**QUESTIONS ON THE MATERIAL**
#1 According to the article on Nigerian dollar deposits, why have Nigerians been accumulating foreign currencies?
#2 Answer these questions from the article on Nigerian dollar deposits:
(a) What peak did Nigerians' dollar deposits hit, and in what year?
(b) What was the naira's rate per dollar at the spot market yesterday?
(c) What was the naira's exchange rate in 2009?
#3 Summarize the article on Nigerian dollar deposits in two sentences.

##### PASSAGE PROVIDED

Dollar deposit by Nigerians in banks has exceeded the 30 per cent threshold approved by International Monetary Fund (IMF), a Central Bank of Nigeria (CBN) report has said.

The report by CBN economists said Nigerians have been accumulating foreign currencies to protect their wealth from naira volatility and surging inflation.

“Higher real-exchange rate volatility is associated with an increased level of currency substitution,” they said in the report.

According to them, there is a need to contain exchange rate volatility and inflation as a way of curbing the spate of currency substitution in the country.

The CBN economists, including  Isaiah Ajibola, Sylvanus Udoette, Rabia Muhammad and John Anigwe,  said Nigerians deposit in dollars hit peak of 98.2 per cent in 2015 before declining to 83 per cent in 2018.

They explained that a broader measure of foreign currency in banks to naira savings, demand and term deposits, stayed largely within the IMF limit over the story period from 1995 to 2018.

The CBN devalued the local unit twice last year after a crash in the oil price triggered by the coronavirus pandemic hampered revenues.

The report said: “While crude contributes less than 10 per cent to the country’s gross domestic product, it accounts for nearly all foreign-exchange earnings and half of government revenue in the continent’s biggest producer of the commodity. The naira has lost 66 per cent of its value since 2009 when it exchanged at N149/$.”

The unit was little-changed at N409.21 per dollar at the spot market yesterday. Nigeria’s inflation quickened to the highest level in four years in March and is now more than double the nine per cent limit of the central bank’s target range.

The CBN previously issued a warning to merchants to stop offering local goods in foreign currency and also banned the practice of accessing the foreign-exchange market for settling domestic transactions.

“The key policy implication of currency substitution is that it reduces monetary policy effectiveness.” the researchers said.

##########
##### EXTRACTED DATA

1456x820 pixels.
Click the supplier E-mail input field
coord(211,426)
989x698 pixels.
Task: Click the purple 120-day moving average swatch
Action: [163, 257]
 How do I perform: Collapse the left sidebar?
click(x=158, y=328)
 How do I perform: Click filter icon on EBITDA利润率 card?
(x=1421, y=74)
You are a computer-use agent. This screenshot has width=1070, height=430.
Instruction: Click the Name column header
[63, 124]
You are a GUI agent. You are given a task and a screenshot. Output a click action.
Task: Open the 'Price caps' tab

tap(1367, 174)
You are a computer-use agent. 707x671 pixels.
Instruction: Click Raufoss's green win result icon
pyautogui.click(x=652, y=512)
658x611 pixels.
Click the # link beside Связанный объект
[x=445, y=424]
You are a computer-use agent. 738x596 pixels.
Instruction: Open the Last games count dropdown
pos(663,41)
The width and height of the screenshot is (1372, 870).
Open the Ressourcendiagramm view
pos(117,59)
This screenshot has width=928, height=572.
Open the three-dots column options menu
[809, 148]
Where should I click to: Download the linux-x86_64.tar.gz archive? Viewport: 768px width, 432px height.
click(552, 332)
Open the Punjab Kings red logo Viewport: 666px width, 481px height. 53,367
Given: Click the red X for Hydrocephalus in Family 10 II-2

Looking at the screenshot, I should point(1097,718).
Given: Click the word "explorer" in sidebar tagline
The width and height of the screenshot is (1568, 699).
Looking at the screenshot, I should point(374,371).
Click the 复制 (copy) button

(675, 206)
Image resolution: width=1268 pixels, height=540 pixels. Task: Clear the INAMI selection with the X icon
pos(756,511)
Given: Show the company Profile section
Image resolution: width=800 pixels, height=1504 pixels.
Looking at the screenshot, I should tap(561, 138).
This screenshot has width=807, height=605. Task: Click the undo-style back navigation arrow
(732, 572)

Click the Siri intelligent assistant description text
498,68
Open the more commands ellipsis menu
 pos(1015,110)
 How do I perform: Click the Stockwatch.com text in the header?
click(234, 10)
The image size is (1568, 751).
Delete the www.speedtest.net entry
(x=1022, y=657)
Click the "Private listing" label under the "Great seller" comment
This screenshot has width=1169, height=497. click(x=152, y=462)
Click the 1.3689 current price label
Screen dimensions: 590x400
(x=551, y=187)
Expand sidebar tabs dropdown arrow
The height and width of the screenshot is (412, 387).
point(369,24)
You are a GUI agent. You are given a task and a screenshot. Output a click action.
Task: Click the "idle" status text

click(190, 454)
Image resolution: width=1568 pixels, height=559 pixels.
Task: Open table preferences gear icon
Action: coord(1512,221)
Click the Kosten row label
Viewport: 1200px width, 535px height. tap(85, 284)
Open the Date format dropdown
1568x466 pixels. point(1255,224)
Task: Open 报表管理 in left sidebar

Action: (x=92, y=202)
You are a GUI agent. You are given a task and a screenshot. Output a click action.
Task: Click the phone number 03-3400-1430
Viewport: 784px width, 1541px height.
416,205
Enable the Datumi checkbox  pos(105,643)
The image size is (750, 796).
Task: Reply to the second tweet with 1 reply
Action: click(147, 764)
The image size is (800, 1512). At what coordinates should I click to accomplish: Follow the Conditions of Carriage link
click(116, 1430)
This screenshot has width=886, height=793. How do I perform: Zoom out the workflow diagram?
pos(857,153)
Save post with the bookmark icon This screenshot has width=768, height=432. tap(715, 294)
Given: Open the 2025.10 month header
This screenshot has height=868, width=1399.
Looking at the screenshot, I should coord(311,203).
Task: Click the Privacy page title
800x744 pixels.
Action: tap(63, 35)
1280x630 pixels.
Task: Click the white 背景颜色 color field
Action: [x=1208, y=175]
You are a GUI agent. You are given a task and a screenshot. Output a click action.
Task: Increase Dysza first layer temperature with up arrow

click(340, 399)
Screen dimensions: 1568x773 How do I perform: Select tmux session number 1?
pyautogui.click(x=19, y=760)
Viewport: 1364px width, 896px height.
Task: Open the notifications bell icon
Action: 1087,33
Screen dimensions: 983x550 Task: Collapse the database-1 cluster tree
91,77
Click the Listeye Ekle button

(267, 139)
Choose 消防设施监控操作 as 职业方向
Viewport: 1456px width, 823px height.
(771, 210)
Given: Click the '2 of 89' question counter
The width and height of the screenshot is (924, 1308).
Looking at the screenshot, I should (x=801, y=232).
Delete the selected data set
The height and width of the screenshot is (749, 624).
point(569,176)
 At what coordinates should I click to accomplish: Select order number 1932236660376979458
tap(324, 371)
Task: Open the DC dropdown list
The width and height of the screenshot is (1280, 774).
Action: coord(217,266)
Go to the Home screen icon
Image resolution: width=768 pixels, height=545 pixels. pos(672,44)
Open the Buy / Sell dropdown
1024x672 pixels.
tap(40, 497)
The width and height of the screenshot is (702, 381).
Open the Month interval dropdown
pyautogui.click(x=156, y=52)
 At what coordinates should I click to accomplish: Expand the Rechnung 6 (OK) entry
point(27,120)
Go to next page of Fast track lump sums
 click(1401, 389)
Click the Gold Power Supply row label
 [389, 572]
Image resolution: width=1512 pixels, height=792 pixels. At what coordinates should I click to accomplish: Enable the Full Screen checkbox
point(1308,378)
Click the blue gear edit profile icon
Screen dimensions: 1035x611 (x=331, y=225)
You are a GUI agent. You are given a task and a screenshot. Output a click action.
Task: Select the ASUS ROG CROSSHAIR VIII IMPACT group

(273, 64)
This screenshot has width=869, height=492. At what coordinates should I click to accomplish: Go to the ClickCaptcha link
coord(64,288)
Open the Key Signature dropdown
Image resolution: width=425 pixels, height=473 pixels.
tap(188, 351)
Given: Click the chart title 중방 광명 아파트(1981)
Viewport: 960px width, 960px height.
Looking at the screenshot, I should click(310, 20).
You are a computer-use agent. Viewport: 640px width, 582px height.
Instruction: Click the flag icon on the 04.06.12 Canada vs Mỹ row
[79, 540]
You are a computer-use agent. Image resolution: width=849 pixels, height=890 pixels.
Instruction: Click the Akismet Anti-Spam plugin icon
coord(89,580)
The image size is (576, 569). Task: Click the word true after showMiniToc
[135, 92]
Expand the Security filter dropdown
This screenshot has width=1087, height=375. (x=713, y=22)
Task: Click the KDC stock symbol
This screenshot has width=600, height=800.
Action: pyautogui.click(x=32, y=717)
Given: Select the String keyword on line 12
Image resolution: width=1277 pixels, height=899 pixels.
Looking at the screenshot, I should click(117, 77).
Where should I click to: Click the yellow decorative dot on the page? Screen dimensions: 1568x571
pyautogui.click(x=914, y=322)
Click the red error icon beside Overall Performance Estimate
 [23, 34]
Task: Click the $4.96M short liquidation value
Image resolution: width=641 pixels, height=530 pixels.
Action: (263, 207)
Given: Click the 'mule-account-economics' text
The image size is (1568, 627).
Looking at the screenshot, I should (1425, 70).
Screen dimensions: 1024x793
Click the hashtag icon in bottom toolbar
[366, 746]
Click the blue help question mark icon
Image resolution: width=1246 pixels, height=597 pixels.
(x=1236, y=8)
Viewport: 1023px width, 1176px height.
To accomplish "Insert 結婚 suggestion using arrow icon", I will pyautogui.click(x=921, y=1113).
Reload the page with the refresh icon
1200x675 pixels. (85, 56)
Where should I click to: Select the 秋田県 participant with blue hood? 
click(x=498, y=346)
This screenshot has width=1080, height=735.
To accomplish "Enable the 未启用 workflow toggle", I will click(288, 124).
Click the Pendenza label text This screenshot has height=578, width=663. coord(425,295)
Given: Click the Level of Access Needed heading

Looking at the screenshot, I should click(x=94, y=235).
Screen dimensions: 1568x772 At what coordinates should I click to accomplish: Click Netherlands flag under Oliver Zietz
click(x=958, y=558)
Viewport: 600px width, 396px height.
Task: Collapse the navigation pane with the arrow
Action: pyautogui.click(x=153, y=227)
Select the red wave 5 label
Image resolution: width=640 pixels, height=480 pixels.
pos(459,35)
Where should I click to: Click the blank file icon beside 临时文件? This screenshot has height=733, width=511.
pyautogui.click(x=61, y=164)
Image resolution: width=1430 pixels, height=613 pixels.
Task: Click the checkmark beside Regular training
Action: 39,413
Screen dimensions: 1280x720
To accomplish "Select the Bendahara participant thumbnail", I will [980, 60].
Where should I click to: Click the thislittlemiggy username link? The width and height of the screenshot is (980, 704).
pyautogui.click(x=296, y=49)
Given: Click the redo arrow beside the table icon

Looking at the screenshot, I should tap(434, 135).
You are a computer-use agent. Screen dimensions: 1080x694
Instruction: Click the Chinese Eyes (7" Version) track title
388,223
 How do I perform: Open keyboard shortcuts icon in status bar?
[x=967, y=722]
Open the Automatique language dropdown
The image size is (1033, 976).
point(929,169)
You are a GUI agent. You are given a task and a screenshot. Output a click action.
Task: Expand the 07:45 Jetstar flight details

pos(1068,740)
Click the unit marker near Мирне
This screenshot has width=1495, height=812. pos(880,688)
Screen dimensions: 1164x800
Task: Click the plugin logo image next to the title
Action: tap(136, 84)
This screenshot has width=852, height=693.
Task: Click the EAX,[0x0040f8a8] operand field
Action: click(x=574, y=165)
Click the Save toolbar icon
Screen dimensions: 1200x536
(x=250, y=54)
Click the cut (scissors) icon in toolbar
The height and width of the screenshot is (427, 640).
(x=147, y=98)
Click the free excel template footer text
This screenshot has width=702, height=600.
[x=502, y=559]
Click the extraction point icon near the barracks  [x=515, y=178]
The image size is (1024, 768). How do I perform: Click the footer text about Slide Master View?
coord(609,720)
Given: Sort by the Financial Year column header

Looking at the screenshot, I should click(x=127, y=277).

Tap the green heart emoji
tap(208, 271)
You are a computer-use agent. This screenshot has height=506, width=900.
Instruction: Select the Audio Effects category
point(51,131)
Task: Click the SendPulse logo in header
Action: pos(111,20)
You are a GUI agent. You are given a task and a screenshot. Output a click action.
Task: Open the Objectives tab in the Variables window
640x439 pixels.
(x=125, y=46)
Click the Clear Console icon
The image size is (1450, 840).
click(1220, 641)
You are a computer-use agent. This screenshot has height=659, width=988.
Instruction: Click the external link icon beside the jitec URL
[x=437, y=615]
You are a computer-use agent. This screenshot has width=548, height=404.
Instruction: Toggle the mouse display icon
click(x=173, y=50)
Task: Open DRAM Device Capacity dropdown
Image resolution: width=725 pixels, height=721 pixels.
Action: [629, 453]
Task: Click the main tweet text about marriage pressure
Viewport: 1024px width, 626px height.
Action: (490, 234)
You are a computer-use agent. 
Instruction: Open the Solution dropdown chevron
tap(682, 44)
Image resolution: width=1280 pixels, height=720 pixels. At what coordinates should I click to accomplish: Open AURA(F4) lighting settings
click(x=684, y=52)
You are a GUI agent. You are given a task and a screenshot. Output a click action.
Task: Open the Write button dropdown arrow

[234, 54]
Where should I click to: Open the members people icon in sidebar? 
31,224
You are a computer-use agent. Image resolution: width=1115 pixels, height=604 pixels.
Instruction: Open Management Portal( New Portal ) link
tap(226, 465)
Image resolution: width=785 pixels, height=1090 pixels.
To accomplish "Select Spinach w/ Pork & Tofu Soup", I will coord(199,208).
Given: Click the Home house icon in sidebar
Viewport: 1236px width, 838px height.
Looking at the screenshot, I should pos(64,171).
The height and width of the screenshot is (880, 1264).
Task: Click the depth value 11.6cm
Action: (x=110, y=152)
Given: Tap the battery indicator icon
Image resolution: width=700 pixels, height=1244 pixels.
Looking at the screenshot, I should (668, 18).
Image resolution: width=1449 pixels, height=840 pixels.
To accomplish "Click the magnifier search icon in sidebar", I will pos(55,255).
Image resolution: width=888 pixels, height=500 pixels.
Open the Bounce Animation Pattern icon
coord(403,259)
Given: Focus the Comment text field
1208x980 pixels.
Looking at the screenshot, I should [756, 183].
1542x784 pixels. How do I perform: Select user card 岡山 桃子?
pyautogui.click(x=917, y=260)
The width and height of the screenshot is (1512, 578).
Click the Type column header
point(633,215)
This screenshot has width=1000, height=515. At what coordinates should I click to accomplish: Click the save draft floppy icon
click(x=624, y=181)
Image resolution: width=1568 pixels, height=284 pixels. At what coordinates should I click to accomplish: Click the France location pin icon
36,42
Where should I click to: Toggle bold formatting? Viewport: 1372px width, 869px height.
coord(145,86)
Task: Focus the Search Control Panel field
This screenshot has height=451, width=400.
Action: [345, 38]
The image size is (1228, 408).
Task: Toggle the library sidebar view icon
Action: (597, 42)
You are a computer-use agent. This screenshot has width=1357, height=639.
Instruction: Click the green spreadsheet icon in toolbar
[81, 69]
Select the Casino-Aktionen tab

##########

**SOLVED TASKS**
#1 Nigerians have been accumulating foreign currencies to protect their wealth from naira volatility and surging inflation.

#2
(a) 98.2 per cent, in 2015.
(b) N409.21 per dollar.
(c) N149/$.

#3 A Central Bank of Nigeria report says Nigerians' dollar deposits in banks have exceeded the 30 per cent threshold approved by the IMF, as people accumulate foreign currencies to protect their wealth from naira volatility and surging inflation. The CBN economists say exchange rate volatility and inflation need to be contained to curb this currency substitution, which reduces monetary policy effectiveness.